[AC Wing] 1064. Small King

Subject address:

https://www.acwing.com/problem/content/1066/

At $n\times$Putkkon the board of$n$$k$ kings, the king can attack the neighboring$8$ grids, find the total number of solutions that make them unable to attack each other.

Input format:
one line, containing two integers $n$ and$k$。

Output format:
a total of one line, indicating the total number of solutions, if it cannot be placed, it will output $0$。

Data range:
$1\le n\le 10$
$0\le k\le n^2$

The idea is dynamic programming. State compression can be used to store the king placement of each row, that is, an integer binary bit is used to express whether a king is placed in a certain position. Next, let $f\left[i\right]\left[j\right]\left[s\right]$ means that it is currently on the$i$ row, a total ofjj areplaced$j$ kings (including theiithe king of line$i$ itself), and put it askkThe binary of$k$ represents the number of solutions like this. Then the final requirement is$$\sum _{s=0}^{2^n-1}f\left[n\right]\left[k\right]\left[s\right]$$ Initial conditions$f[0][0][0]=1$ , which means nothing is shown. For other situations, we can according to the$i-According$ to the arrangement of$1$ row, there are:$$f[i][j][s]=\sum _{p\to s}f[i-1][j-c(s\left)\right]\left[p\right]$$ where$c\left(s\right)$ means$s$ in the11The number of$1$ ,$p\to s$ means that if the$i-When$ placed in$one$ row, it is$p$ , then the$i$ row can be placed as$s$ , that is, these two lines are not contradictory. Next, consider how the two states are not contradictory. If$p\&s=1$ or$p|s$ has two consecutive$1$ , then there is a contradiction. The former means that there are two kings in two adjacent rows in the same column, and the latter means that there is a king on the upper left or upper right of a certain king in the next row. Everything else is possible.

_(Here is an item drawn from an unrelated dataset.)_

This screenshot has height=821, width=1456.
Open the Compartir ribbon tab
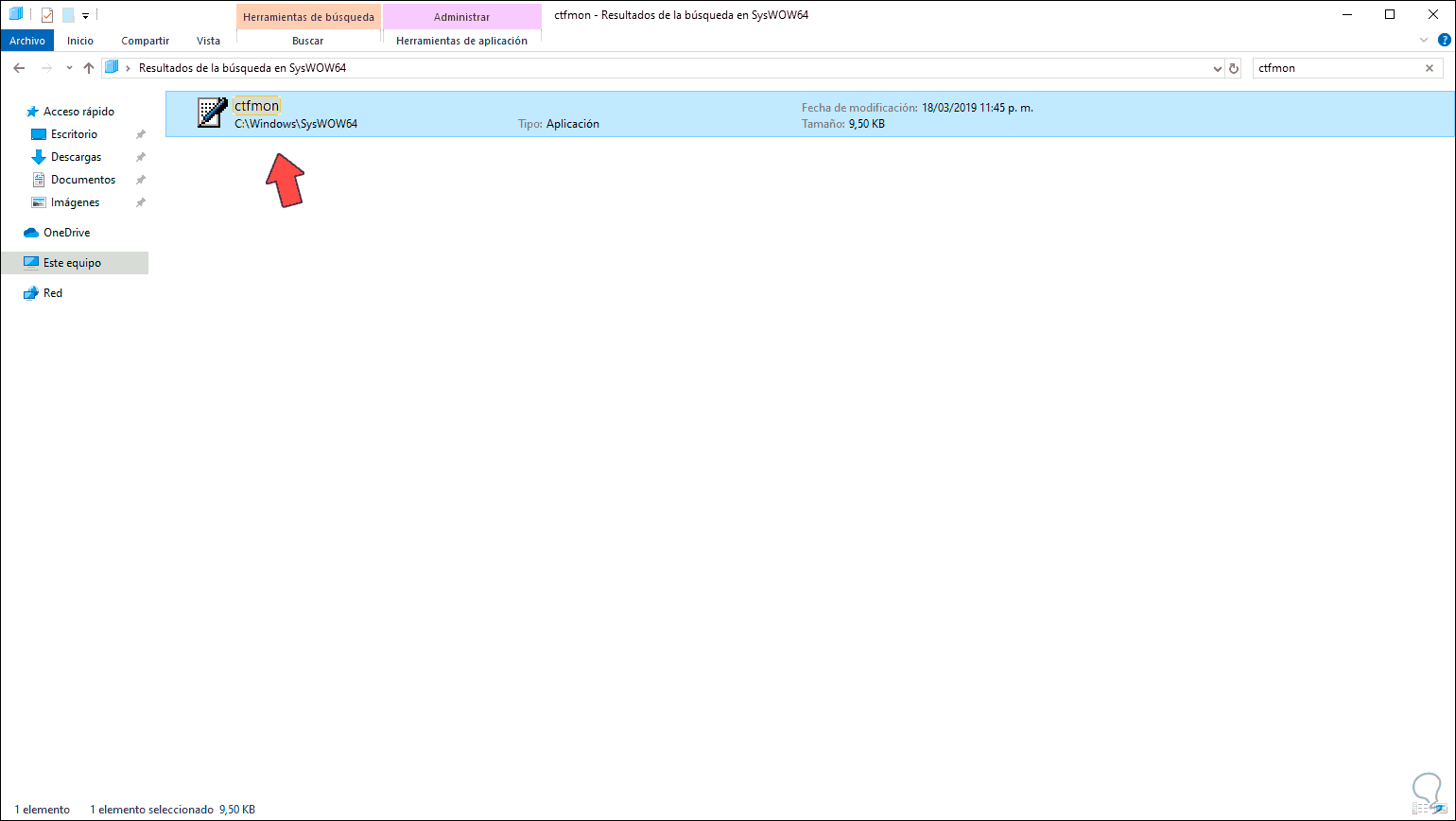point(144,41)
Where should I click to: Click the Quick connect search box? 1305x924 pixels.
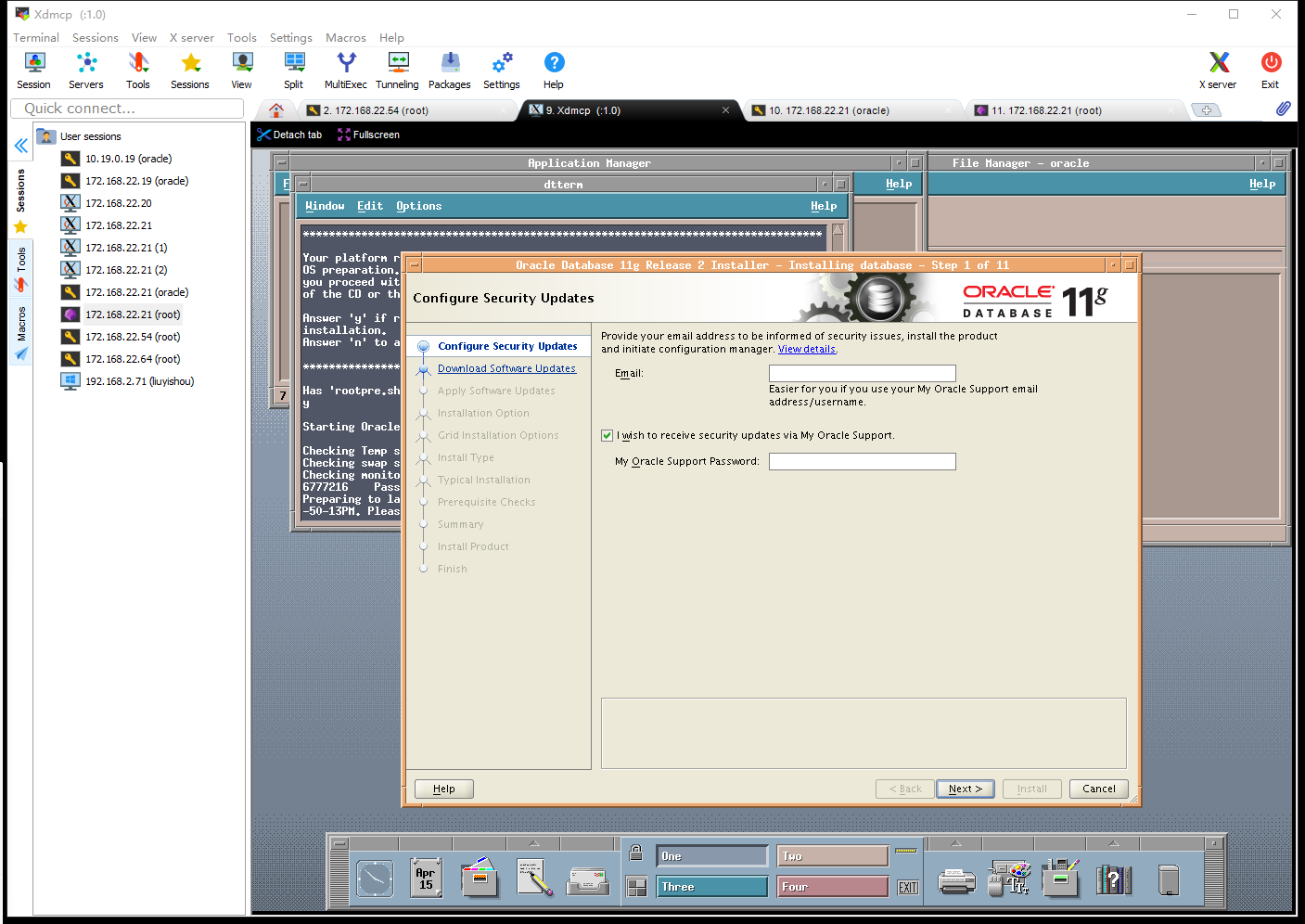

To speed up, we can preprocess all states1 1The number of$1$ , and a certain state$s$ corresponding to$p$ . code show as below:

#include <iostream>
#include <vector>
using namespace std;

const int N = 11, M = 1 << 10, K = 110;
int n, k;
// 存某行可以放的国王合法状态（即没有两个连续的1）
vector<int> state;
// 存每个数的二进制表示里1的个数
int cnt[M];
// head[i]存哪些状态与i这个状态不矛盾
vector<int> head[M];
// 答案比较大，要用long来存
long f[N][K][M];

// 判断st是否不含两个连续的1，如果不含，就返回true，否则返回false
bool check(int st) {
    
    
    for (int i = 0; i < n; i++)
        if ((st >> i & 1) && (st >> i + 1 & 1))
            return false;
    return true;
}

// 返回st二进制里1的个数
int count(int st) {
    
    
    int cnt = 0;
    while (st) {
    
    
        st -= st & -st;
        cnt++;
    }
    return cnt;
}

int main() {
    
    
    cin >> n >> k;
    // 求一下合法状态，并且将它们的1的个数存下来
    for (int i = 0; i < 1 << n; i++)
        if (check(i)) {
    
    
            state.push_back(i);
            cnt[i] = count(i);
        }
	
	// 求一下对每个状态i，哪些状态j与之不矛盾
    for (int i = 0; i < state.size(); i++)
        for (int j = 0; j < state.size(); j++) {
    
    
            int a = state[i], b = state[j];
            if ((a & b) == 0 && check(a | b))
                head[i].push_back(j);
        }
	
    f[0][0][0] = 1;
    // 枚举摆放到第几行
    for (int i = 1; i <= n; i++)
    	// 枚举一共摆多少个国王
        for (int j = 0; j <= k; j++)
        	// 枚举当前行可以摆放的状态
            for (int cu = 0; cu < state.size(); cu++)
            	// 枚举第i - 1行可以摆放的状态
                for (int pr : head[cu]) {
    
    
                    int c = cnt[state[cu]];
                    if (c <= j) f[i][j][cu] += f[i - 1][j - c][pr];
                }

    long res = 0;
    for (int i = 0; i < state.size(); i++) res += f[n][k][i];

    cout << res << endl;

    return 0;
}

Time complexity $O\left(nk{2}^{2n}\right)$, but the actual complexity is not that high, because the number of legal states is much less than$2^n$ , space$O(nk{2}^n)$。